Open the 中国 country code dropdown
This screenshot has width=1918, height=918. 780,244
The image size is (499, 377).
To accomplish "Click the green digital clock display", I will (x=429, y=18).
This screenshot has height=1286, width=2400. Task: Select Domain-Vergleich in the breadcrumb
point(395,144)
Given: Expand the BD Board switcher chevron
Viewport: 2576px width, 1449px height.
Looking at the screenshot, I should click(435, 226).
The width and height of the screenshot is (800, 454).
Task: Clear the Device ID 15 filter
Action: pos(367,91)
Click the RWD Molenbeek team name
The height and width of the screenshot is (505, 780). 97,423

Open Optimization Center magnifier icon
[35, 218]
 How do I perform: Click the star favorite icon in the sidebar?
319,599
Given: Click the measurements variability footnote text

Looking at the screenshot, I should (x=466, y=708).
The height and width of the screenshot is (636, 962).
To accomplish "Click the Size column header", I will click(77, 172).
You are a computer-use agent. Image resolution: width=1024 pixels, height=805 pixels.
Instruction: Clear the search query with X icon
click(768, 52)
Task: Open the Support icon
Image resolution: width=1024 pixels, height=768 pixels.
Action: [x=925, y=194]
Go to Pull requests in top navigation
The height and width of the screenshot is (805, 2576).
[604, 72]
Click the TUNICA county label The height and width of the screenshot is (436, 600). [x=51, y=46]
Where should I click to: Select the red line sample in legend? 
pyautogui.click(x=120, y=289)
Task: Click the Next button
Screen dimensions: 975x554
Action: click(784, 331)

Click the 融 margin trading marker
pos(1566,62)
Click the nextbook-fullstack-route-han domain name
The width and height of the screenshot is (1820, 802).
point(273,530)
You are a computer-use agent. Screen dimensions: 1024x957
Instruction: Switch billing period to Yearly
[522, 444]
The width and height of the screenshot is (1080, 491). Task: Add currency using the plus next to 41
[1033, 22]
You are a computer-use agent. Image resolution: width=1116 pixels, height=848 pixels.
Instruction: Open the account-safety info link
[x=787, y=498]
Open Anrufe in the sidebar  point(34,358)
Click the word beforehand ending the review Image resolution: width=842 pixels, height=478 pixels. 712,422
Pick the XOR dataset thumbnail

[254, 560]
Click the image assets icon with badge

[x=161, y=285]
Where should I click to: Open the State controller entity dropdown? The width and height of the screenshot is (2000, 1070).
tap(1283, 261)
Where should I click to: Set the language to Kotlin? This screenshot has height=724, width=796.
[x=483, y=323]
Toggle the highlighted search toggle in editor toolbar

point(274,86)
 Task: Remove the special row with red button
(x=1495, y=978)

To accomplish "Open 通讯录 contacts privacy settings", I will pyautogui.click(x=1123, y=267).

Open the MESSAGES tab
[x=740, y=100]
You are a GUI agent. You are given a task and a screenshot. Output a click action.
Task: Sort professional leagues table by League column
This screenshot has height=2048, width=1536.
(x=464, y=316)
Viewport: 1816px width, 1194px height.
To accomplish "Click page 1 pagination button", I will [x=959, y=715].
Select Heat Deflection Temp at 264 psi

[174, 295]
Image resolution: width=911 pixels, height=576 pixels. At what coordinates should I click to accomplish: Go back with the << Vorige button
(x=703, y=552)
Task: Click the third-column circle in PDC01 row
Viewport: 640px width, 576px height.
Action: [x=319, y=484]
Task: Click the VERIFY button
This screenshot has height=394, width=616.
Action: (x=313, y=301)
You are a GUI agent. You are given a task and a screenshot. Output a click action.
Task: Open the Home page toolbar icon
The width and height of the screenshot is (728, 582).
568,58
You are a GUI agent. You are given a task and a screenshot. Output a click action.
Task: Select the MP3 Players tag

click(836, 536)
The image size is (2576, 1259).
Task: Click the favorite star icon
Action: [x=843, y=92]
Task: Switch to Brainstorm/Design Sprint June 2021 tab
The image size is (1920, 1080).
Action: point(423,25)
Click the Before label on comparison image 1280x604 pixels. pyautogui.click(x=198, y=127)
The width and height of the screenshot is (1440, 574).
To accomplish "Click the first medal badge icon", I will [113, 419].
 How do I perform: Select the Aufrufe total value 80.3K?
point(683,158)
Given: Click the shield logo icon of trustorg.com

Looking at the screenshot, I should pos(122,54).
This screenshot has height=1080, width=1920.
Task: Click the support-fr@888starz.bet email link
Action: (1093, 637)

===

Format everything from the line containing "Open the MESSAGES tab" down to the line containing "Action: (x=313, y=301)", both included, as a Markdown table with the columns Row and Line. Skip blank lines and number the remaining lines in order.

__Answer__:
| Row | Line |
|---|---|
| 1 | Open the MESSAGES tab |
| 2 | [x=740, y=100] |
| 3 | You are a GUI agent. You are given a task and a screenshot. Output a click action. |
| 4 | Task: Sort professional leagues table by League column |
| 5 | This screenshot has height=2048, width=1536. |
| 6 | (x=464, y=316) |
| 7 | Viewport: 1816px width, 1194px height. |
| 8 | To accomplish "Click page 1 pagination button", I will [x=959, y=715]. |
| 9 | Select Heat Deflection Temp at 264 psi |
| 10 | [174, 295] |
| 11 | Image resolution: width=911 pixels, height=576 pixels. At what coordinates should I click to accomplish: Go back with the << Vorige button |
| 12 | (x=703, y=552) |
| 13 | Task: Click the third-column circle in PDC01 row |
| 14 | Viewport: 640px width, 576px height. |
| 15 | Action: [x=319, y=484] |
| 16 | Task: Click the VERIFY button |
| 17 | This screenshot has height=394, width=616. |
| 18 | Action: (x=313, y=301) |